Average Rating:
Rating: - A Delightful Screwball Comedy!!
Funny plot and sub-plots throughout not to mention catchy tunes by fabulous drags! Wheeler has a real sense of colour, contrast in depicting every scene and emotion, enabling the viewer to feel and be a part of the whole journey in the movie. She wickedly reconstructs the stereotypes into something that we can laugh with the characters but not feel offended in any way. All too often we're slammed with gay movies that almost always have sad, depressing plots and endings, or preachy and political lines throughout, like it's an obligatory premise to making a gay movie or something! But, Wheeler shows us that gay-related movies can be funny and have a happy ending, too!! Laugh-out-loud comedic situations, i.e. the mother (played excellently and totally uproarious by the scrumptious Wendy Crewson)discovering various sex toys in horror yet doesn't mind "having a go" at 'em if you know what I mean, the oddball but utterly hilarious attraction between the bookkeeper and the transsexual friend, the bookkeeper's facetious reaction towards the Customs' threats of confiscating her books, the instant clique between the mother and the transsexual, the list goes on!! Great performances by new and veteran actors alike. Even though the movie kinda centres around the 2 youngsters, Kim and Maggie, but it is the supporting cast, played exquisitely well by the gang of talented actors from start to finish that makes this movie a repeat watch and definitely a highly recommended one!!

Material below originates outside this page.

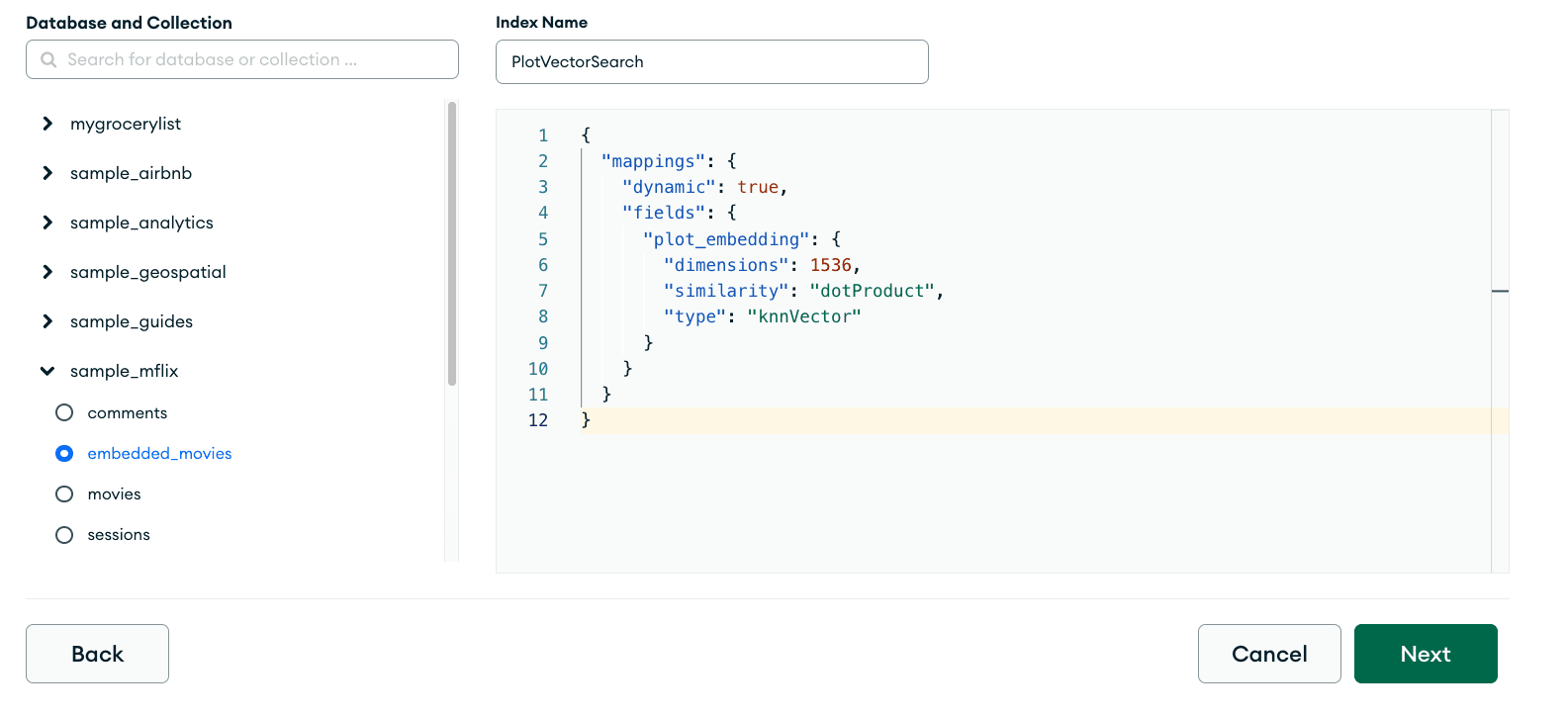1568x717 pixels.
Task: Click the database list scrollbar
Action: tap(452, 242)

Rating: - Better Than Chocolate between...
I give this movie five out of five stars. Although it moves rather quickly you can't help being hook. Twenty minutes of the movie has past and Maggie, 19, not-quite-out, college dropout, and working at Ten Percent bookstore (no it's not a discount store) meets Kim, a nomadic artist, butch but sweet and romance starts. There's a scene that will leave many people exploring the arts.Within the first twenty minutes, Maggie meets and falls in love with vivacious Kim, helps her conservative lesbian boss fight customs who seem to be trying to put her out of business. Oh, don't forget Maggie has to find a place to live, because her newly divorce mother, Lila is moving in with her along with sibling, Paul, neither who know that Maggie's been living in a bookstore since she quite law school, and she's gay! Couple this with her omisexual co-worker, and transgender friend, Judy, who has love and parent issues of her/his own, and you've got a great story. I almost cracked up when Lila goes..."Kim do you have a boyfriend?" and Kim replies, "No...Funny that!" Everyone seems to be in on the joke, but Lila who replies, "What's wrong with boys?" Maggie's fighting off an uncontrollable need for laughter and the audience does too. Wendy Crewson as Lila is an added addition to this romantic comedy. All said in done, I wonder what it's like to live in that world. Definitely never a dull experience. This is a must see regardless of your lifestyle.

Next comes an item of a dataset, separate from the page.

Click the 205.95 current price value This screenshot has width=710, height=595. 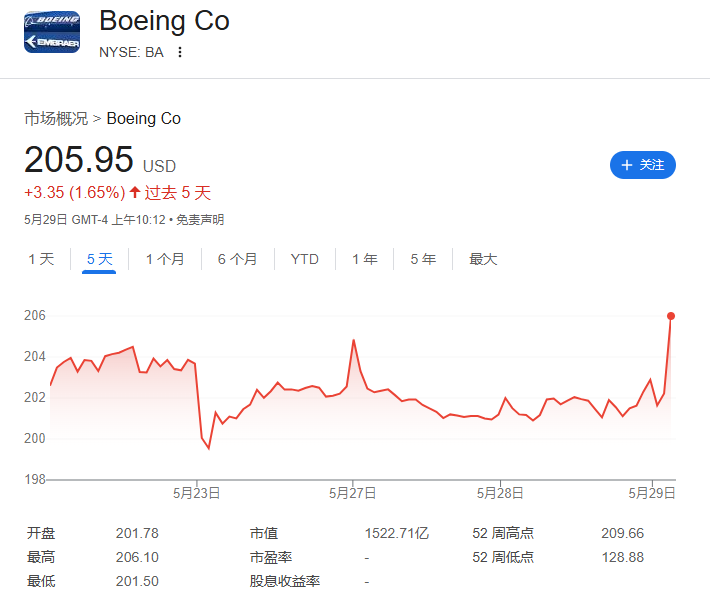coord(79,160)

Rating: - A deliciously sweet romantic comedy!!!
Canadian director Anne Wheeler's "Better than Chocolate" is a wonderful movie about gay women, but it is also moderately about larger issues, such as liberation and acceptance. Maggie, a sweetly innocent clerk at a lesbian bookstore appropriately called 10% Books, meets intimidating butch Kim one afternoon. After Kim's van is towed away, they move in together faster than you can say "What the hell are you thinking?" Unfortunately, Maggie's mother Lila and her teenage brother move in that same night, thanks to Lila's nasty divorce. What really complicates matters is that Maggie hasn't come out to her mother yet, and even when she tries, Lila tries to avoid the subject, like she knows what's coming and doesn't want to hear it. (Haven't we all been there?) Interwoven with this is a dramatic subplot about Judy, a male to female transsexual who's in love with the bookstore's owner Frances, who is always freaking out because custom's officers are holding a list of books she has ordered, claiming the books are obscene and cannot be sold. The end result is a sweet romantic comedy with a hint of drama, which realistically portraits the problems faced by the lesbian community and how not everyone is willing to accept them. A powerful scene has Judy harassed by another woman for using the ladies room, because she is a man. The woman attacks Judy and begins beating her with a purse, splashing her drink in Judy's face. This was a tragic and powerful moment that really affected me, making me realize how unaccepting people can be of anything that is slightly different. It is moments like this that really make the movie so much better than other lesbian films. The title "Better than Chocolate" does not refer to sex, but to love, which Lila is convinced she will never find again now that her husband has admitted he's been screwing his partner's wife for more than a year. Since love is doubtful and sex seems out of the question, Lila has turned to chocolate instead. This is a great movie that really makes you think. It's wonderfully witty, surprisingly charming, and incredibly funny. It's the feel-good-movie of the year that just so happens to be about lesbians. This is highly recommended...is it better than chocolate? Who knows. But it's one [heck] of a great movie!!!